Claude Haiku 4.5 on VM0. Fast, cheap routing
The fast, cheap Claude. Good enough for routing, short summarisation, and simple tool calls at a fraction of Sonnet's cost.
200K tokens · Text / Vision / Code · Prompt cache
Claude Haiku 4.5 is the small, fast Claude — replies run at roughly 97 output tokens per second (four to five times faster than Sonnet 4.5) and you can run it across a lot of traffic without watching the bill spiral.
It's still a real Claude: vendor-reported SWE-bench Verified hits 73.3%, only a few points behind Sonnet 4.5 at a third of the cost, and Augment's agentic-coding evaluation reportedly puts it at 90% of Sonnet 4.5's performance.

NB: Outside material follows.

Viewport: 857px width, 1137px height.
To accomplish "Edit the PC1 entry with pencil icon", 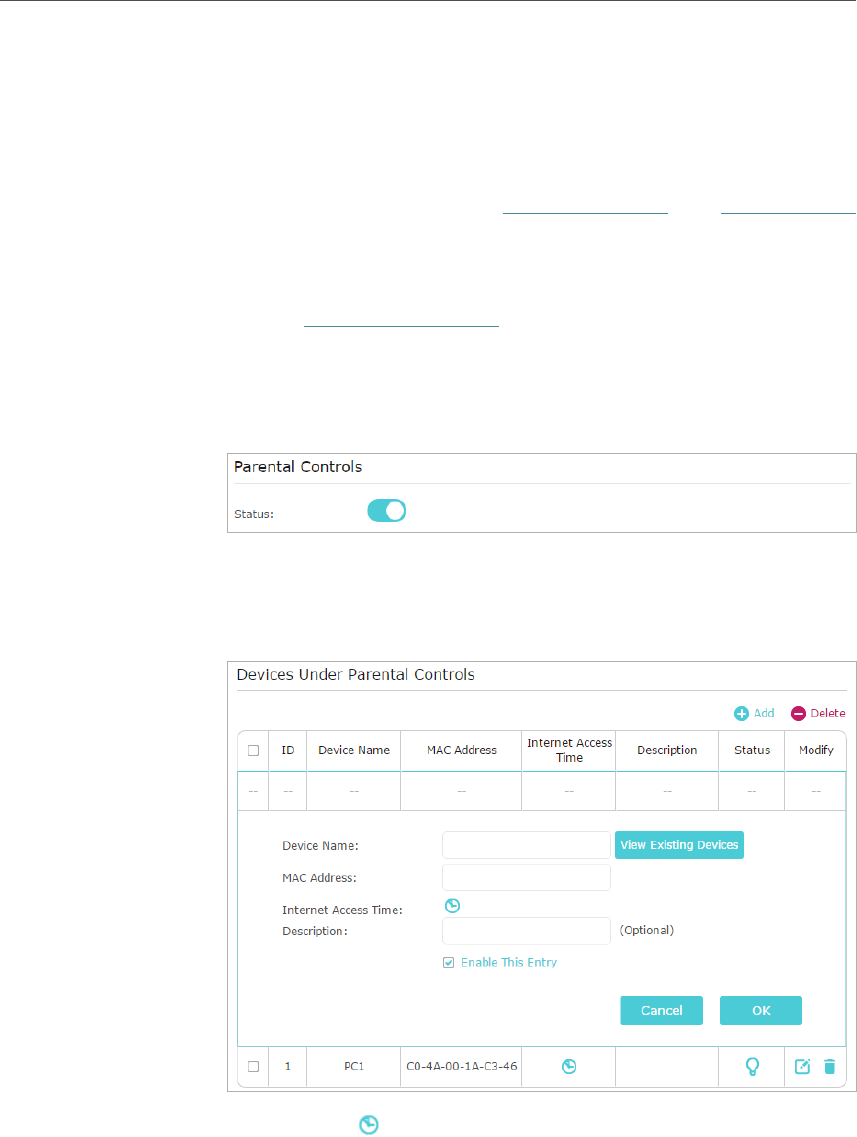I will click(x=802, y=1066).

Vendor list price is $1 / $5 per 1M tokens with cached input at $0.10 / 1M. Reach for it as the high-throughput worker or sub-agent under a Sonnet- or Opus-led system; skip it when the loop is long and multi-step.
What is Claude Haiku 4.5?
Late 2025 (Claude 4.5 generation) · Smallest tier of the Claude 4 family. Anthropic's high-throughput, low-latency option.
Claude Haiku 4.5 is the small, fast member of the Claude 4 family. It is built for latency-sensitive and high-volume work where Sonnet would be overkill. Single-tool calls, fast classifications, short summarisations, and simple Slack replies.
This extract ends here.